Sei secondi dopo, seguito dai rumori della navicella che si rompeva a causa dell’alta pressione, un’altra voce annuncia:

“C’è un brutto incendio!”

L’ultima comunicazione drammatica fu di Chaffee che urlò:

“Sto bruciando!“

La rottura del modulo di comando segnò l’inizio della seconda, breve, fase dell’incendio, caratterizzata dallo sfogo dei gas attraverso la rottura della capsula in pressione.

In questo audio gli ultimi istanti di vita dell’equipaggio
Credit: NASA

Quando il personale di terra riuscì finalmente ad entrare nella navicella scoprirono che il fuoco aveva in parte sciolto non solo le tute spaziali in nylon di Grissom e White, ma anche il tubo che le collegava al sistema di supporto vitale. White fu trovato appena sotto il portello e venne accertato che aveva tentato di aprire il portello secondo la procedura di emergenza, non fu grado di farlo a causa della pressione interna. Chaffee fu trovato al suo posto, poiché la procedura era per lui mantenere la comunicazione fino a quando White non aprisse il portello.

I funerali dell’equipaggio di Apollo 1
Imparare dagli errori

In seguito all’incidente, il progetto del Blocco I fu abbandonato , spingendo in avanti il ​​veicolo spaziale del Blocco II con modifiche significative nel progetto. Sebbene la capsula conservasse un’atmosfera di ossigeno puro di 5 PSI per le operazioni spaziali, si decise di utilizzare un’atmosfera di azoto-ossigeno a terra.

Anche il design della tuta spaziale fu modificato con un tessuto non infiammabile. Anche i materiali potenzialmente infiammabili in cabina furono sostituiti con versioni autoestinguenti. Inoltre, il portello del Block II venne modificato per poter essere aperto verso l’esterno in massimo 30 secondi.

Gene Kranz. Credit: NASA

Dopo l’incidente, il direttore del volo della NASA Gene Kranz decretò il cambiamento nell’approccio alle missioni e ai test a terra.
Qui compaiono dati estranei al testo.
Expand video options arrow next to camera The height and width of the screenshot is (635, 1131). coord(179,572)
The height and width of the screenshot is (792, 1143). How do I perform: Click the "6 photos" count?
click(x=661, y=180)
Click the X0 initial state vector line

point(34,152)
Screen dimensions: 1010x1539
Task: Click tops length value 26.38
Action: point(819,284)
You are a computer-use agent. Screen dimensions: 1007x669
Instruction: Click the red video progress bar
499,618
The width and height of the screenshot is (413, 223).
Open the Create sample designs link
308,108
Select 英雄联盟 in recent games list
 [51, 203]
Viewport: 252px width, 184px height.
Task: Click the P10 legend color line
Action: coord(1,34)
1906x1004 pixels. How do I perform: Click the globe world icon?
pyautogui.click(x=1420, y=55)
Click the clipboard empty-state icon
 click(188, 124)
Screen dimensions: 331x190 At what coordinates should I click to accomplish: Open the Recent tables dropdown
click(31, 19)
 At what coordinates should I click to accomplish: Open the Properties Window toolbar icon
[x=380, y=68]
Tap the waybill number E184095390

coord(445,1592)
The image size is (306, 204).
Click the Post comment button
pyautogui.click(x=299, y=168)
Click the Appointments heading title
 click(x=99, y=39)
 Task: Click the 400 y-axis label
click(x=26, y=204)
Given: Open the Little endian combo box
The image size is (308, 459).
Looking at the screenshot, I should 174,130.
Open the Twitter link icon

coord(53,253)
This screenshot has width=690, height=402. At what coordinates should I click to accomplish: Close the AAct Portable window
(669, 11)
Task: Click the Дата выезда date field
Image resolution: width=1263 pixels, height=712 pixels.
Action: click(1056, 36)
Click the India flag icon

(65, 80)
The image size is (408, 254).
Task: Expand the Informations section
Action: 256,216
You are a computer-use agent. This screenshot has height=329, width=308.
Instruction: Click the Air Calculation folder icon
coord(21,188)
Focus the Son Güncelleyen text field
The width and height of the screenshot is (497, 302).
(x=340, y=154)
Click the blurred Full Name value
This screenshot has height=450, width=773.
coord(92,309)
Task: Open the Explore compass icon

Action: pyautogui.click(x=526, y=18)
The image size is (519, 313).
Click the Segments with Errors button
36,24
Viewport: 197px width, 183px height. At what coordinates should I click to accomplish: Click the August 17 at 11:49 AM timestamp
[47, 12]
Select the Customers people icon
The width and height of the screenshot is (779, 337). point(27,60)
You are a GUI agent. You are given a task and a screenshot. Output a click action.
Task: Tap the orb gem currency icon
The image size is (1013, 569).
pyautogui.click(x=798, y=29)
Il Flight Control fu riclassificato con due parole:

Tough and Competent.

Duro deve significare che siamo sempre responsabili di ciò che facciamo o di ciò che non riusciamo a fare.
Non comprometteremo mai più le nostre responsabilità.
Competenza significa che non daremo mai nulla per scontato. Il Mission Control sarà perfetto. Quando lascerete questa riunione oggi andrete in ufficio e la prima cosa che farete lì sarà scrivere Duro e Competente sulle lavagne. Non verrà mai cancellato. Ogni giorno quando entreremo nella stanza, queste parole ci ricorderanno il prezzo pagato da Grissom, White e Chaffee.
Queste parole saranno il prezzo per l’ammissione ai ranghi del Mission Control.

La tragedia di Apollo 1 fu una lezione per la NASA, in cui dovette aumentare di molto i protocolli di sicurezza, un prezzo altissimo, che fu pagato con tre vite umane.